- Born: Earl Conrad Bramblett March 20, 1942 Sweetwater, Texas, U.S.
- Died: April 9, 2003 (aged 61) Greensville Correctional Center, Virginia, U.S.
- Criminal status: Executed by electrocution
- Children: 2
- Convictions: Capital murder First degree murder (3 counts) Arson Use of a firearm in the commission of a felony (3 counts)
- Criminal penalty: Death (December 16, 1997)

Details
- Date: August 28, 1994
- Location: Vinton, Virginia
- Target: Hodges family
- Killed: 4
- Weapons: .22 Magnum Arminius revolver

= Earl Bramblett =

American mass murderer

Earl Conrad Bramblett (March 20, 1942 – April 9, 2003) was an American mass murderer, convicted for the killing of four members of the Hodges family in August 1994 in Vinton, Virginia. Bramblett murdered each family member in their residence before setting it on fire, and in 1997 was sentenced to death for the murders.

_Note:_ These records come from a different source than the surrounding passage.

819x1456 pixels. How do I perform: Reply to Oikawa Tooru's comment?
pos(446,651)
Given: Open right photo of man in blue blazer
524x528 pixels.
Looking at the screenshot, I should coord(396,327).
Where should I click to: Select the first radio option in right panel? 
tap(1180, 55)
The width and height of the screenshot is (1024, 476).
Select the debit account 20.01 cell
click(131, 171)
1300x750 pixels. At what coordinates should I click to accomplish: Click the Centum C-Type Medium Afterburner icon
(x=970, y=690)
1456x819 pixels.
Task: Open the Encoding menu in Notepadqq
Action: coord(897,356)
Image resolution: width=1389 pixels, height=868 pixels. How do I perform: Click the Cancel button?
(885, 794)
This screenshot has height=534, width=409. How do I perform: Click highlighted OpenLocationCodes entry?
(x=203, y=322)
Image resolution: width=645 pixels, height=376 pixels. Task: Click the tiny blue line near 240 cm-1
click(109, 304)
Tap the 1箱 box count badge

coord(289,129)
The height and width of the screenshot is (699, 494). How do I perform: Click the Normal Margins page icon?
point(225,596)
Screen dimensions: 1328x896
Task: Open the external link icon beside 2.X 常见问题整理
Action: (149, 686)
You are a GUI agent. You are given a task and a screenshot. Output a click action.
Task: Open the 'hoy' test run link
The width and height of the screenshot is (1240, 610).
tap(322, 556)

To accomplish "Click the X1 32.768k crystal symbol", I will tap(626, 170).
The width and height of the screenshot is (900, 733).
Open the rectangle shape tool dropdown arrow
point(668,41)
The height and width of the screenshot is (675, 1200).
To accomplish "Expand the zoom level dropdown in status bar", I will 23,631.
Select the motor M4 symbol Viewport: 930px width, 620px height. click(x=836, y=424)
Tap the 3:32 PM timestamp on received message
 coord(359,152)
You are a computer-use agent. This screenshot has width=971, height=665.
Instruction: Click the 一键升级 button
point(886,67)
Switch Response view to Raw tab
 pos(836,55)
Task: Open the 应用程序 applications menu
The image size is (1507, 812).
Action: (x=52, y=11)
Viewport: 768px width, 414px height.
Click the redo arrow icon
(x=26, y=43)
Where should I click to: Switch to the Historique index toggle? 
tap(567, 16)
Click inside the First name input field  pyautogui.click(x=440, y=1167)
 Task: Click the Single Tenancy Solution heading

Bramblett was executed by electric chair on April 9, 2003.

== Murders ==
At around 4:30 a.m. on August 29, 1994, a passerby reported a fire at the Hodges residence in Vinton, Virginia. Firefighters and police found fire burning throughout the house. Gaining entry, authorities found 37-year-old Teresa Lynn Hodges' body on a couch, still burning—she had been strangled and doused with diesel fuel. On the second floor, they discovered William Blaine Hodges (aged 41) dead on a bed next to a .22 caliber revolver with the barrel removed, shot through his left temple, but not burned. In a second bed they found daughters Winter (aged 11) and Anah (aged 3); both had been shot at close range, and Anah had sustained mild burns.

Further inspection of the Hodges house revealed purposefully-disconnected telephone lines and the presence of a petroleum-based accelerant in several areas.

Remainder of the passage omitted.